Recently, discussions by the world's richest man, Elon Musk, about "space computing power" have reignited interest in this field.

Musk stated, "With the advent of Starship, the path to large-scale deployment of solar-powered AI satellites has finally been opened. This is, in my view, the only way to achieve the deployment of 1 terawatt (1TW) of AI computing power annually."

But what exactly is "space computing power"? What benefits would moving powerful computing capabilities to space bring?

Musk has repeatedly voiced his enthusiasm for space computing power. On October 30, he engaged in a discussion with a writer about the feasibility of "space data centers." The writer, Eric Berger, remarked, "There has been much debate about the feasibility of space data centers. While challenges exist, they seem more achievable if autonomous construction is possible." Musk responded, "Simply scale up the Starlink V3 satellites with high-speed laser links. SpaceX will do this."

On November 4, Musk further announced plans to expand the Starlink V3 satellite network to build space data centers, aiming to deploy 100GW of data center capacity annually via Starship within 4-5 years.

Notably, on November 2, U.S. space data center startup Starcloud successfully launched its first satellite, Starcloud-1, aboard a SpaceX rocket. The satellite is equipped with NVIDIA's H100 GPU and is set to run Google's open-source model, Gemma, in orbit—demonstrating that large language models can operate in space. If successful, Starcloud plans to construct larger-scale data centers in space, proposing a 5GW data center satellite powered by a 4-square-kilometer solar array. The company believes space data centers could reduce energy costs tenfold and lessen Earth's energy demands.

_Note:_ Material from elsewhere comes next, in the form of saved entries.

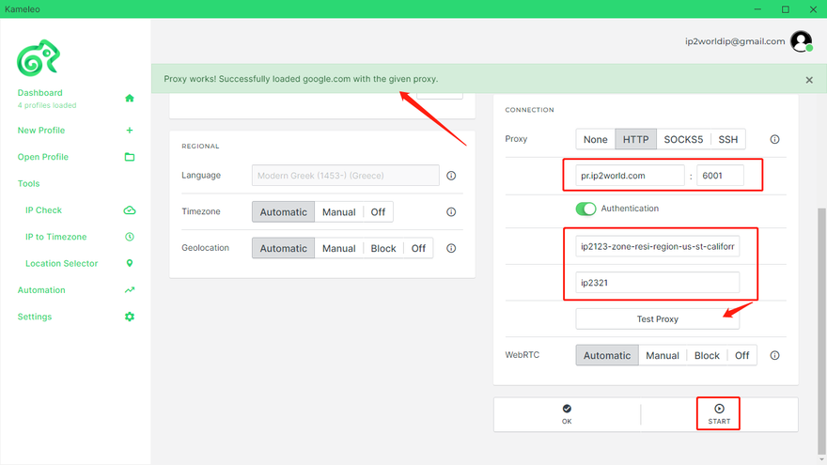Select SOCKS5 proxy type

[x=683, y=139]
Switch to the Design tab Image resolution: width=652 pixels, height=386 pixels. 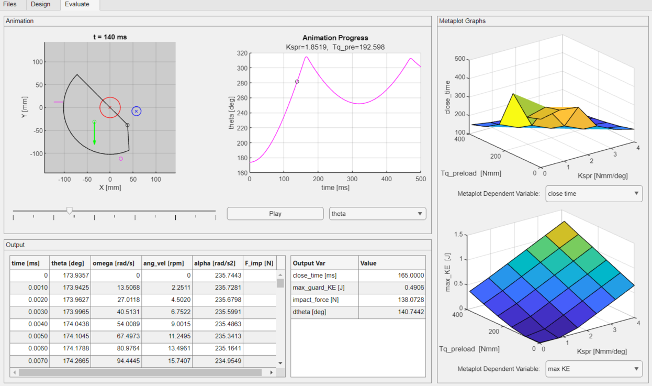pos(41,4)
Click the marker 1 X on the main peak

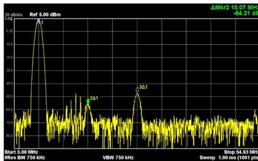(x=39, y=21)
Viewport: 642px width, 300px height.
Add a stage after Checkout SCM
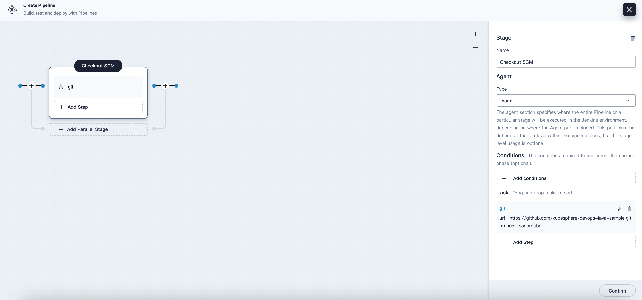165,86
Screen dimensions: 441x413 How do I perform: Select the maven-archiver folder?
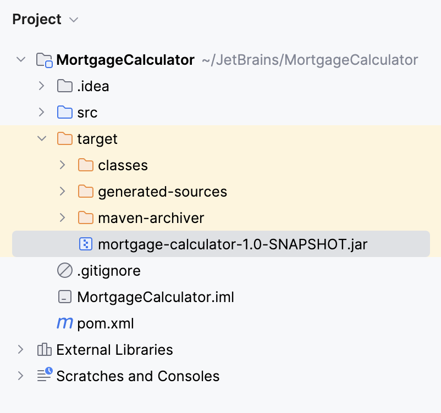[150, 217]
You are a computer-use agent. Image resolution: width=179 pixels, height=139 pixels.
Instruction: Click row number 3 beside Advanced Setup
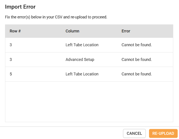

Meanwhile, Google announced its "Project Sun Catcher" on November 5, planning to launch two prototype satellites with Trillium TPUs by early 2027 to deploy AI computing power directly in space. A Google executive stated, "Space may become the optimal location for scaling AI computing in the future."

China has also made strides in space computing power. On May 14, the Long March 2D rocket launched a 12-satellite constellation—the world's first space computing satellite network—into a 700-kilometer sun-synchronous orbit. This marks humanity's first distributed computing network in low-Earth orbit, ushering in a new era of "space computing." The mission, centered on the "Star Computing" initiative, aims to shift from traditional "space sensing, ground computing" models to active, intelligent "space sensing, space computing" paradigms.

Wang Jian, an academician at the Chinese Academy of Engineering and director of Zhejiang Lab, emphasized that satellite interconnectivity is fundamental to building a computing constellation. Once interconnected, satellites' value is greatly amplified—reducing operational costs and improving data efficiency.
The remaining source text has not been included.